Kind people are asking me how my time was in California and I’m not sure how to respond yet. 17 days of learning, sharing, hiking, field tripping, observing, storytelling, absorbing — it’s hard to sum up. I am full of good things. I am digesting. I am grateful for new and renewed friends, new and renewed words.
It started last fall when I saw an announcement come through from our friends over at Bartimaeus Cooperative Ministries: a permaculture design certificate course, combined with theological reflection. I’d been interested in permaculture for some time, aware that it could, quite literally, help significantly shape the land of which I’m a steward, which includes the four acres at the Huss Project. I’d dabbled in some of the foundational and peripheral texts in my work at a local retreat center. I was already convicted of the reality of our interconnectedness with the natural world and our responsibility to tend and keep as humanity careens toward an unstable future, but I was hungry for more — more skill, more knowledge, more holistic understanding.

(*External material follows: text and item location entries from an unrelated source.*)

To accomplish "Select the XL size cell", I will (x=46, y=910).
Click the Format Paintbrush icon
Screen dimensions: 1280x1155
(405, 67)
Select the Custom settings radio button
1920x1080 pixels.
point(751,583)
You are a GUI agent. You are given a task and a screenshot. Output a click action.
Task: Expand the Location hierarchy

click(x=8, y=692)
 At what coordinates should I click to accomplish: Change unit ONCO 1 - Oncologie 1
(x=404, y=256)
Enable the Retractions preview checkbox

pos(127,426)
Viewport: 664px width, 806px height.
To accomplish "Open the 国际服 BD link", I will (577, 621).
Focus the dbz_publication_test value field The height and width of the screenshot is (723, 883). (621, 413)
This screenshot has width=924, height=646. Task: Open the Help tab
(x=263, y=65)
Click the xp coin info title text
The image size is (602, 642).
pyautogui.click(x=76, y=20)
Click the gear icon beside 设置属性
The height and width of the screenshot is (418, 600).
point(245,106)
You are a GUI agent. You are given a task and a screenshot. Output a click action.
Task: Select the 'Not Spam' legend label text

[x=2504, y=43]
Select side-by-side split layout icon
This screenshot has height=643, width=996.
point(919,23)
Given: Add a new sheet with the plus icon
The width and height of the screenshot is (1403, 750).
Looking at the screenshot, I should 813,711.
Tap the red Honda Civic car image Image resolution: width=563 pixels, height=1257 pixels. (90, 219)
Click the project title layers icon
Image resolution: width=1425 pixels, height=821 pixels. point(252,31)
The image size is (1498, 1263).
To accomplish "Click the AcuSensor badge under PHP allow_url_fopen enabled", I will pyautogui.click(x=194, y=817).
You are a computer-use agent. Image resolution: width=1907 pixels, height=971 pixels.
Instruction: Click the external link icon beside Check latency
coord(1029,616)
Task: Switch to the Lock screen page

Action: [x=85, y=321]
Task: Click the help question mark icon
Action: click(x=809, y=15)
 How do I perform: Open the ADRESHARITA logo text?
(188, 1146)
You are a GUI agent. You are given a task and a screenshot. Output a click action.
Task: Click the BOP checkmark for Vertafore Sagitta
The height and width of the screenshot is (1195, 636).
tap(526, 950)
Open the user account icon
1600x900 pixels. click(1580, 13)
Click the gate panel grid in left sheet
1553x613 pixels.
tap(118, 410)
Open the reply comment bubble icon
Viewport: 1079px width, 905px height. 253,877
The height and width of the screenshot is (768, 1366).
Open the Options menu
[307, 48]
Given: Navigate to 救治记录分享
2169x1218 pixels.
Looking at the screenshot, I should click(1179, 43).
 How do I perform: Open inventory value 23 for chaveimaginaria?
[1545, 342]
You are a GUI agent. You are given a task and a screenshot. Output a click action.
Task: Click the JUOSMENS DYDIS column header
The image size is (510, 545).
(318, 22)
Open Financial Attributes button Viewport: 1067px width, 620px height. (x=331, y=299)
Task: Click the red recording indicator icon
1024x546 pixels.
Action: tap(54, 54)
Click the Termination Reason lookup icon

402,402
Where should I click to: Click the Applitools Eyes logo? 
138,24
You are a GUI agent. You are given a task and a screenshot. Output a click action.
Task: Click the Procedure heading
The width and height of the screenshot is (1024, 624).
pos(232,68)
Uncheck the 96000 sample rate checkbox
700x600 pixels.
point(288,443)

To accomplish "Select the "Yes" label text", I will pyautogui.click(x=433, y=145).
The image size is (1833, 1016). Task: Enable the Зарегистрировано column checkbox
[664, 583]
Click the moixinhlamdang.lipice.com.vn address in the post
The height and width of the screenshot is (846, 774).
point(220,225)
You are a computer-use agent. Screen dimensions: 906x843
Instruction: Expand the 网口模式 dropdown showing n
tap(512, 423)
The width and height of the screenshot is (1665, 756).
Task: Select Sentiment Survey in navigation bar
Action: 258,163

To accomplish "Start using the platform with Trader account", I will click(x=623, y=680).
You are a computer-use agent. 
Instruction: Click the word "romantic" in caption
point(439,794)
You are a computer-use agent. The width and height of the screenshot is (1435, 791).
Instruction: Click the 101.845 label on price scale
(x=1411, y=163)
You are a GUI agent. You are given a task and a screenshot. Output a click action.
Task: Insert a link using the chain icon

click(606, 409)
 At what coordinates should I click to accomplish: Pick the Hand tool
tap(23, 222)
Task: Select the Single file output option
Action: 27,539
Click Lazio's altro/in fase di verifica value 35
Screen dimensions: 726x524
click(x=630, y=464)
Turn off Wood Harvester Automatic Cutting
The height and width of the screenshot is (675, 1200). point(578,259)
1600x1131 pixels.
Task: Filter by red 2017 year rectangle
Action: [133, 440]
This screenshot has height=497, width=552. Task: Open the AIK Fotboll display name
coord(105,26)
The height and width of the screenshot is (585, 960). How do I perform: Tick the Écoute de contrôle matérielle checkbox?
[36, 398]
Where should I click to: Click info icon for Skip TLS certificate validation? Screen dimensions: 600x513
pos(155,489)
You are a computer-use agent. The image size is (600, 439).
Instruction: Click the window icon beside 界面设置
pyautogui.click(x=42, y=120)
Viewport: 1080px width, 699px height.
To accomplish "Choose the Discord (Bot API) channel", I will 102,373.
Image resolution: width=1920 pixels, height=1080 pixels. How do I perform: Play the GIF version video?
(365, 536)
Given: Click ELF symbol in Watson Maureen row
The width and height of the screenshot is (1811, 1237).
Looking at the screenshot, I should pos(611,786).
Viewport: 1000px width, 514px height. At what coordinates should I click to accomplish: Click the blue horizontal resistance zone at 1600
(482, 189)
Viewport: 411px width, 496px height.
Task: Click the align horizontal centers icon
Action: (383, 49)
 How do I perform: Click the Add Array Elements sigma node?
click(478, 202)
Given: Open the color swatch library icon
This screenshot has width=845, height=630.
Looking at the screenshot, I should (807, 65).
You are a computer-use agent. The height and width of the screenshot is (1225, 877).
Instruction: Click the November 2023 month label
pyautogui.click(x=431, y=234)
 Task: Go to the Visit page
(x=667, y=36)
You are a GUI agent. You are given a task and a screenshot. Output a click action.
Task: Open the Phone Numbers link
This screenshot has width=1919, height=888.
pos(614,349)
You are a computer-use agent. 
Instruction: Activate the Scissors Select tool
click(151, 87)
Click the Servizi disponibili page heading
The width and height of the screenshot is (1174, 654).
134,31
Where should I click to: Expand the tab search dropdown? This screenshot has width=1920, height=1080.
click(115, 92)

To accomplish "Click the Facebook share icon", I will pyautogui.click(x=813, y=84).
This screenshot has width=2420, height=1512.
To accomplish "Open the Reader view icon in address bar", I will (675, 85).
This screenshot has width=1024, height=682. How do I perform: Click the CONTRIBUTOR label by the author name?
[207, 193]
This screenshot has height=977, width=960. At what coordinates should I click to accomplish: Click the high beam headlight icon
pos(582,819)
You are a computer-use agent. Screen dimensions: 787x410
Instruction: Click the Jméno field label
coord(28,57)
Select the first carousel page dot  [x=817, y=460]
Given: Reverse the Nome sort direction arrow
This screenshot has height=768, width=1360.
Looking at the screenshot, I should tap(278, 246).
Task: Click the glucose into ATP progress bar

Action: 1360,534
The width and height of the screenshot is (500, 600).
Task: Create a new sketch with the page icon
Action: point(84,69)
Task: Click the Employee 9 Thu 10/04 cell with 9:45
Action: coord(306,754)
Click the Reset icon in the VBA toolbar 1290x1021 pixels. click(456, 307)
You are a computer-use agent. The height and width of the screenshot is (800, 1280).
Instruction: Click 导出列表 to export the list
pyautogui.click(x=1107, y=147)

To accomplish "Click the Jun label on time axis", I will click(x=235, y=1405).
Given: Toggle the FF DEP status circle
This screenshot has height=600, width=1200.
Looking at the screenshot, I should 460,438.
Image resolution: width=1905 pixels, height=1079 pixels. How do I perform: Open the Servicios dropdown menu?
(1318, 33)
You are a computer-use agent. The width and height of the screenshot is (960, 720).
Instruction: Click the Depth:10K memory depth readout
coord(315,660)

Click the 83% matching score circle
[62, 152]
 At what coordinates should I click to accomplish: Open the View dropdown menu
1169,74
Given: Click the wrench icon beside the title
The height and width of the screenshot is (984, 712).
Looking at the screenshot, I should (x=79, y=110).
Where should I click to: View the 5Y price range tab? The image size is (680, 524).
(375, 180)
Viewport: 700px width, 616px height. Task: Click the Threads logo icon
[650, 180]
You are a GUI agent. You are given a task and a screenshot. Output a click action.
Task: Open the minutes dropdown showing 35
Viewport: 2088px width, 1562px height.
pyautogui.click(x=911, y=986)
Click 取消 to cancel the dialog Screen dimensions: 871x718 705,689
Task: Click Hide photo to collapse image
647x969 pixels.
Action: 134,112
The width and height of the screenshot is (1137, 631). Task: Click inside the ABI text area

The course wove together so many themes, with a complexity akin to that of a thriving forest: restorative justice, bioregional discipleship, Sabbath economics, food justice, ecosystem regeneration. We sang, we read the biblical narrative, we ate good food, we dreamed about a flourishing future for ourselves and our communities, and we began to learn about ways we could help make that future sprout in our places. Imagine a world where none of God’s creatures go hungry, where soil is alive, where water is welcomed with the reverence of a people whose story began with a spirit, brooding over the deep. Permaculture is not just a set of clever gardening tricks. It’s not even a strategy for sustainability. It’s a design discipline that reaches toward the flourishing — the shalom — of all creation, and I look forward to seeing how it will begin to regenerate my imagination and my land.